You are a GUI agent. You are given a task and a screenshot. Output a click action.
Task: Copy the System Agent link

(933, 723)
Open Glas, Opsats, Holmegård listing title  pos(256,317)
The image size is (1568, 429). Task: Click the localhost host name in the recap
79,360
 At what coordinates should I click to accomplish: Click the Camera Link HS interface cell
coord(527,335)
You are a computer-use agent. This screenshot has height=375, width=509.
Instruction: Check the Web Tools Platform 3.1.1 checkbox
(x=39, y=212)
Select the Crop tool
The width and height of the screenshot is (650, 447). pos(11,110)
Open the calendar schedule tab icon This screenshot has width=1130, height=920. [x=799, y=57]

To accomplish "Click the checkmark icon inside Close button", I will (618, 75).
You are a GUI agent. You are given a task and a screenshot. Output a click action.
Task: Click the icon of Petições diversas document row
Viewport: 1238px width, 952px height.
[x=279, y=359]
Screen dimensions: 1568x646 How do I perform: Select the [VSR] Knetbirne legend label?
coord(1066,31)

○ ○ ○ ○ ○

Exactly the lines from the one containing "Select the Crop tool" through the end of the listing should be reproduced, both ends included and nothing more.

Answer to the problem
Select the Crop tool
The width and height of the screenshot is (650, 447). pos(11,110)
Open the calendar schedule tab icon This screenshot has width=1130, height=920. [x=799, y=57]

To accomplish "Click the checkmark icon inside Close button", I will (618, 75).
You are a GUI agent. You are given a task and a screenshot. Output a click action.
Task: Click the icon of Petições diversas document row
Viewport: 1238px width, 952px height.
[x=279, y=359]
Screen dimensions: 1568x646 How do I perform: Select the [VSR] Knetbirne legend label?
coord(1066,31)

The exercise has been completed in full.